Autant qu’Etchmiéazna pouvait en juger, Gildarion était déterminé, courageux et loyal. Sa faute originelle l’avait poussé à chercher la rédemption dans une abnégation totale. Et il s’était destiné à chasser les mêmes ennemis que Basiléa. Elle supposait donc qu’elle pouvait lui accorder sa confiance. En somme, c’était un capitaine disposant d’un navire et de soldats d’élite, partageant le même but qu’elle et fidèle à ses engagements. Le seul point d’ombre à ce tableau était ses états d’âmes, qu’elle trouvait excessivement et inutilement torturés, et que le fossé culturel qui les séparait ne lui permettait pas de saisir.
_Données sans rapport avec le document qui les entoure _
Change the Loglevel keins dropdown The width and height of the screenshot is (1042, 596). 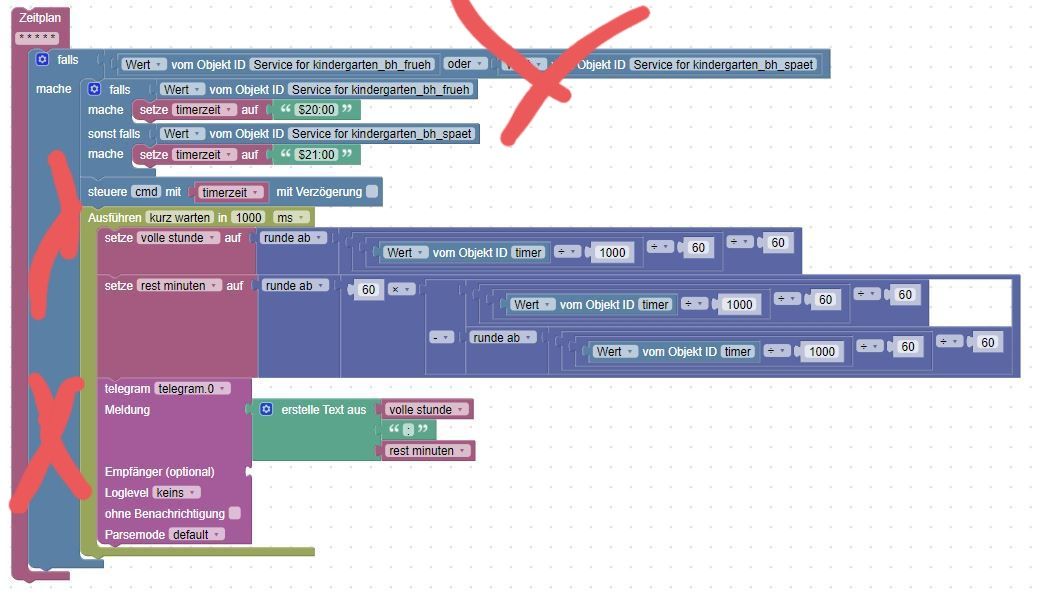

Maintenant, l’objet de sa requête. Gildarion était venu pour lui demander d’intercéder auprès des autorités de l’Hégémonie pour engager l’armée basiléenne. Des forces de l’Ordre de la Dame Verte, sur une île qu’il avait localisée, semblaient corrompues par un mal inconnu. Elles se détournaient de leur allégeance envers la Dame, allant jusqu’à affronter leurs alliés de la Harde. L’Elfe s’inquiétait de la possibilité que la source du mal ne gagnât en puissance, ou ne fût libérée d’entraves qui la contenait jusque-là par l’intervention des hommes pervertis de la Confrérie. Il resta évasif sur ce point et n’apporta pas d’éléments concrets pour corroborer ses hypothèses. Ce qui était ennuyeux, car c’était probablement l’élément le plus important de l’affaire, au moins pour en déterminer le degré d’urgence. Etchmiéazna avait bien sûr demandé des précisions, mais il n’avait pas ajouté grand-chose en dehors de l’identité du commandant de ces forces : le Parangon de la Confrérie Raghar, fils du Parangon Chapelain Raegorn. Elle connaissait le nom et l’histoire de Raegorn. Ses talents de Chapelain avait fait de lui l’un des plus puissants mages humains de sa génération et sa dévotion dans la lutte contre les Abysses lui avait acquis un grand respect et une relative célébrité au sein de l’Hégémonie, et même au-delà. L’Abbesse n’avait cependant que quelques vagues notions au sujet de ses fils, et se dit qu’elle devait faire des recherches à ce sujet. Au moins avait-elle un point de départ pour appréhender la situation que lui décrivait Gildarion, pour envisager une solution diplomatique. Car si elle avait vécu par la lance, elle n’éprouvait aucune joie à faire couler le sang. Et la raison lui enjoignait de ne pas sous-estimer l’Ordre de la Dame Verte. Elle n’ignorait pas que l’élite des chevaliers de la Confrérie était capable de se déplacer au galop au plus profond des bois comme d’autres le faisaient en terrain découvert. Sans compter ceux qui lançaient leurs charges depuis les airs, sur le dos de majestueux destriers ailés. Même si les dires de Gildarion laissaient espérer qu’il n’y avait pas de cavalier sur l’île, elle ne pouvait tenir ces informations pour certaines.


L’Elfe parut très déçu, bien qu’il n’en dît rien, lorsqu’Etchmiéazna lui répondit qu’elle n’agirait qu’après avoir mené en personne une enquête sur les lieux. Comment avait-il pu croire qu’il obtiendrait si facilement satisfaction pour une demande aussi lourde de conséquences ? Les Elfes étaient réputés pour leur sagesse, mais elle se dit qu'il était décidément difficile de se représenter leurs sentiments et de suivre leurs raisonnements.


*******


[C’est désormais à votre tour qu’il convient de lire les écrits du Druide, et, si vous les jugez dignes de confiance, d’en tirer les conséquences. Je vous préviens cependant : c’est un lourd fardeau que d’être dépositaire de ces secrets. Un fardeau que je vous aurais volontiers épargné, si j’avais eu la possibilité de contacter directement nos Seigneurs ou notre Reine-Mage. Mais il n’est plus nul lieu en Elvenholme où je puis être entendu, sauf peut-être dans votre souvenir fraternel.


Mon cœur me réclame de terminer cette lettre par les mots les plus doux que puisse exprimer notre langage, et votre âme les mérite amplement. Je ne serais pas à la hauteur de cette tâche, hélas une fois de plus. Je vous dirai donc simplement adieu, ma sœur.

La nudité de ce mot peut au moins rendre l’état de désolation de mon être : Adieu.]